Cobb salad started in the 1930s at the Brown Derby restaurant in Hollywood. Owner Bob Cobb went prowling in his restaurant’s refrigerator for leftovers, arranged them on a plate, drizzled French dressing over the dish, and there it was. Within days it was on the menu

Traditional ingredients are cold chicken breast, often diced, tomato (cherry tomatoes are good), green beans, tiny potatoes, cheese (sometimes blue, sometimes cheddar), avocado, bacon bits, sometimes artichoke hearts.

Cobb used French dressing on his salad but use your imagination. I think a good vinaigrette is nice because it accents the flavor of the ingredients without overwhelming them. But restaurants frequently offer a choice, so feel free to use ranch, blue cheese, Italian, honey-mustard, whatever suits.

Salade Niçoise

Whereas Cobb features chicken, salade Niçoise is built around tuna. I like to do it with high quality canned albacore in water.

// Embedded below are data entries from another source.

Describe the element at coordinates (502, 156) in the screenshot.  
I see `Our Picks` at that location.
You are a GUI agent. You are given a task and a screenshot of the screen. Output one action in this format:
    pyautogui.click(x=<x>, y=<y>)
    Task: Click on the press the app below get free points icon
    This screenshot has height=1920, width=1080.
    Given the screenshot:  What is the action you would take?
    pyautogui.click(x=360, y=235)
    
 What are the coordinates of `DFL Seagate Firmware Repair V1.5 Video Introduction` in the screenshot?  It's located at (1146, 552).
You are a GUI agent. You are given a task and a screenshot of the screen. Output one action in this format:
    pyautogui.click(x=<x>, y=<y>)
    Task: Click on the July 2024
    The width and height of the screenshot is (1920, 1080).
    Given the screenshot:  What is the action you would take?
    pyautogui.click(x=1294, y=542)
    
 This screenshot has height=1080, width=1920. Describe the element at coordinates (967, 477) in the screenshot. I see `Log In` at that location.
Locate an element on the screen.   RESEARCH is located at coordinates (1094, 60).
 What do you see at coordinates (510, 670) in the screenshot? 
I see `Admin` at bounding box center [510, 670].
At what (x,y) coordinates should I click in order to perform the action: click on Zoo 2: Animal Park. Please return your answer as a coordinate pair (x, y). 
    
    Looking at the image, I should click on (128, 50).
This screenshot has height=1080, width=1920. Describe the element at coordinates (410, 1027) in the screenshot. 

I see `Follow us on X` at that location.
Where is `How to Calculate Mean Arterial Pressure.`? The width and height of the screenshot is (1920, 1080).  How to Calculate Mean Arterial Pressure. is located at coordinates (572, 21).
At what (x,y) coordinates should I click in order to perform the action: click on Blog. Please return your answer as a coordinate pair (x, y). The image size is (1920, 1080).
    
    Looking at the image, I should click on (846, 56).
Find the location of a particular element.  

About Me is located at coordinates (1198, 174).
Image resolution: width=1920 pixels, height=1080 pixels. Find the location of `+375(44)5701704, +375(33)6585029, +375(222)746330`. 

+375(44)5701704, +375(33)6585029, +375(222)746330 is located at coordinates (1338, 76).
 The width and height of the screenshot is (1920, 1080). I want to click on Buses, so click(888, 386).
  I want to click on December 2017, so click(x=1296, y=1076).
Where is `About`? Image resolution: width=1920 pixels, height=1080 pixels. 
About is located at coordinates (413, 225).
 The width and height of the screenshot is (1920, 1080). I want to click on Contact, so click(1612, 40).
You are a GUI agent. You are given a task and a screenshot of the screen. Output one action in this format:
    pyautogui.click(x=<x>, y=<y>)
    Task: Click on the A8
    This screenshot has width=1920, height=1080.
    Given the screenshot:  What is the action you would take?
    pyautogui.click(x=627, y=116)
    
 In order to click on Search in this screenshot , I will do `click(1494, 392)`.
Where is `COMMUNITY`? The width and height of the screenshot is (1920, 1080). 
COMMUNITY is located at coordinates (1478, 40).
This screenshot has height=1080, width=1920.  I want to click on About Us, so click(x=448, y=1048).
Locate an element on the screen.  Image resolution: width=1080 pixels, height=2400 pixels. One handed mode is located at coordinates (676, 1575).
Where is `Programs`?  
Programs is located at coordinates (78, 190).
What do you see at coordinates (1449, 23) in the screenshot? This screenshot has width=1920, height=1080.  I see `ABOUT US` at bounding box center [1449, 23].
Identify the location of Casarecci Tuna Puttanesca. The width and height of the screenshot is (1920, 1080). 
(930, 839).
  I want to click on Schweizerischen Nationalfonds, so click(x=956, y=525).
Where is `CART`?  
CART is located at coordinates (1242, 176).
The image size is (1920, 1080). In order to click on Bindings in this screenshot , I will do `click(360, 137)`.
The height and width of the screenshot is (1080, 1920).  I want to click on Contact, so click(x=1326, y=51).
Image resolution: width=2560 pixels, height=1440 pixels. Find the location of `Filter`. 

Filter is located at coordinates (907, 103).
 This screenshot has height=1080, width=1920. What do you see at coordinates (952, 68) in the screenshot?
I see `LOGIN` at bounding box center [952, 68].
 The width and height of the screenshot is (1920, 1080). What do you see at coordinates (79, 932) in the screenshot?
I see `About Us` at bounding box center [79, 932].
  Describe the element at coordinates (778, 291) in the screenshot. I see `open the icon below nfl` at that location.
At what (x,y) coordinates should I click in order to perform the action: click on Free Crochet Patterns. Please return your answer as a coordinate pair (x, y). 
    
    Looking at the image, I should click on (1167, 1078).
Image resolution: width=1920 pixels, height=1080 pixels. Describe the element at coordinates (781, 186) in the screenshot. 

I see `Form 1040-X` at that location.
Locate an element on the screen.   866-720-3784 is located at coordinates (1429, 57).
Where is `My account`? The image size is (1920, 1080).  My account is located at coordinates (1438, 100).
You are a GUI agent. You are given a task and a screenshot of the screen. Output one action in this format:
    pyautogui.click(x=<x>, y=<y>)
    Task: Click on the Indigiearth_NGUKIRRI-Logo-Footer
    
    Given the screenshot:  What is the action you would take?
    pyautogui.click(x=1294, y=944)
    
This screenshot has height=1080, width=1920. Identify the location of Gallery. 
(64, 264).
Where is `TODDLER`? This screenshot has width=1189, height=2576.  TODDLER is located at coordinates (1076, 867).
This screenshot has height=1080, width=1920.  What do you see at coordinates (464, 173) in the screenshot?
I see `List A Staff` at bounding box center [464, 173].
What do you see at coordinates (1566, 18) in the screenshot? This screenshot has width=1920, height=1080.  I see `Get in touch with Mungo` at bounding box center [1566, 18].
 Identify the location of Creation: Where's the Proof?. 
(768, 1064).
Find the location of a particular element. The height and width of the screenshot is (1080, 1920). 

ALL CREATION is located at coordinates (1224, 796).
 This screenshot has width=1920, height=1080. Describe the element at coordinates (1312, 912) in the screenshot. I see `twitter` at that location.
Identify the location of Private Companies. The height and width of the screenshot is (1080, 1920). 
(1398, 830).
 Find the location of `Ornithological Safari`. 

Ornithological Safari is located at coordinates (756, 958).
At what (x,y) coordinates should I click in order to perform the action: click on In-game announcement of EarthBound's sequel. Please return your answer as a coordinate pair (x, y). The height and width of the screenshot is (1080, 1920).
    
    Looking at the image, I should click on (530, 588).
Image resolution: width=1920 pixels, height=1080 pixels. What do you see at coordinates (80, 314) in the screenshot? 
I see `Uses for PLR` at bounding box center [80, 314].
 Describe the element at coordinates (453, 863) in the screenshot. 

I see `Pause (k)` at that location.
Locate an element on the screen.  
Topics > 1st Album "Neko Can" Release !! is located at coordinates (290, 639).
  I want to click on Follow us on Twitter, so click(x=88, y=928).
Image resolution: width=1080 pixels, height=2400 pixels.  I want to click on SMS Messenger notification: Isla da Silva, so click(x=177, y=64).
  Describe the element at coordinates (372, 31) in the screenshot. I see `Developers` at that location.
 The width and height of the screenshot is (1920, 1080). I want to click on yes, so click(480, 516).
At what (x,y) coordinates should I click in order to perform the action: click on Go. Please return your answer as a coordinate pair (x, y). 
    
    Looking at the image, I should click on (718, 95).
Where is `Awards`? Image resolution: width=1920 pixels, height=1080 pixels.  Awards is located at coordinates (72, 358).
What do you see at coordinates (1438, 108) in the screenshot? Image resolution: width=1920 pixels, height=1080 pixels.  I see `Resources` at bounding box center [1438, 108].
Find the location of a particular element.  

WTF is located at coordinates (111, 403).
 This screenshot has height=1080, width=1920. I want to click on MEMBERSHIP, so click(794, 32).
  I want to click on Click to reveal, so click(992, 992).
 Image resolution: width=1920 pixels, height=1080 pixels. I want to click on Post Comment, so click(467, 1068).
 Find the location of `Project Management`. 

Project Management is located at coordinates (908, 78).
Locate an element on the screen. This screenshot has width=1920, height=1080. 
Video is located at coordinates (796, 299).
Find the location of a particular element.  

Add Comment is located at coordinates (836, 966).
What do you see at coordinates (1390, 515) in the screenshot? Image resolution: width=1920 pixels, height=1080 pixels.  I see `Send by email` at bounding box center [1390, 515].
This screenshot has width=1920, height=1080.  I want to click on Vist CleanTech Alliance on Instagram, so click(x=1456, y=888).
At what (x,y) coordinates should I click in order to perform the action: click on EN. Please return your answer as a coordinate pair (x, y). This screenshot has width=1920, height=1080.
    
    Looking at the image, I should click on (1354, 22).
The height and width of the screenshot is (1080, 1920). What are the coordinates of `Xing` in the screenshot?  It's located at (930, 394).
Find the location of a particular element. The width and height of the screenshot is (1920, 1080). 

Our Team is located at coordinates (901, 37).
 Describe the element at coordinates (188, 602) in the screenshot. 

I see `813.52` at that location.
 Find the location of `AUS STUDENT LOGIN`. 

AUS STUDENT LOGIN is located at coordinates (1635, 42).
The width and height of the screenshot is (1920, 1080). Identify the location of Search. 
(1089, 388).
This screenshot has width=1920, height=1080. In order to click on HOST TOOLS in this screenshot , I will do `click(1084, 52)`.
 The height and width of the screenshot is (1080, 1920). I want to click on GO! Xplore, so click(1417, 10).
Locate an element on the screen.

Olives are also traditional, but I omit them because olives are on the short list of things I just don’t eat. But tiny baby potatoes, peeled, boiled, and cut in quarters if necessary, green beans, hard-boiled eggs are all common. I sometimes add asparagus.

Here’s a vinaigrette that I frequently use (enough for two individual salads):

Scant quarter cup chives, or substitute tops only of scallions

2 Tbsp. white wine vinegar

1 small shallot, roughly chopped

½ tsp. honey   

½ tsp. Dijon mustard

½ cup vegetable oil

2 Tbsp. olive oil

Put it all in the food processor and whirl until greens are absorbed into dressing.

When the potatoes are warm, pour a small bit of vinaigrette on them. Also dress the greens lightly that you use on the plate. Drizzle remaining dressing over the salad.



The following two dressings are good on Cobb salads or salade Noicoise as well as a plain green salad.

Avocado salad dressing

1 lg. avocado, soft, ready to use; peeled and cut into chunks; it’s a good idea to mash it with a fork to make it easier to blend; if you don’t, chunks keep reappearing.

2 tsp. lemon juice

½ cup. Greek yogurt

Hot sauce to taste--I sprinkle a few drops

1/4 cup olive oil

2 garlic cloves

3/4 tsp. salt

Throw it all in the food processor.



Creamy blue cheese salad dressing

2 Tbsp. each mayonnaise, sour cream, and buttermilk

1 tsp. lemon juice

¼ tsp. pepper

¼ tsp. Kosher salt

1 anchovy fillet, mashed (optional)

Blue cheese – 2-3 Tbsp. to taste

1 finely chopped scallion

Mix all ingredients, adding cheese and scallion last. If dressing is too thick, sparingly add more buttermilk.

This is classic for wedge salads but also good on torn leaf lettuce and any number of other good things.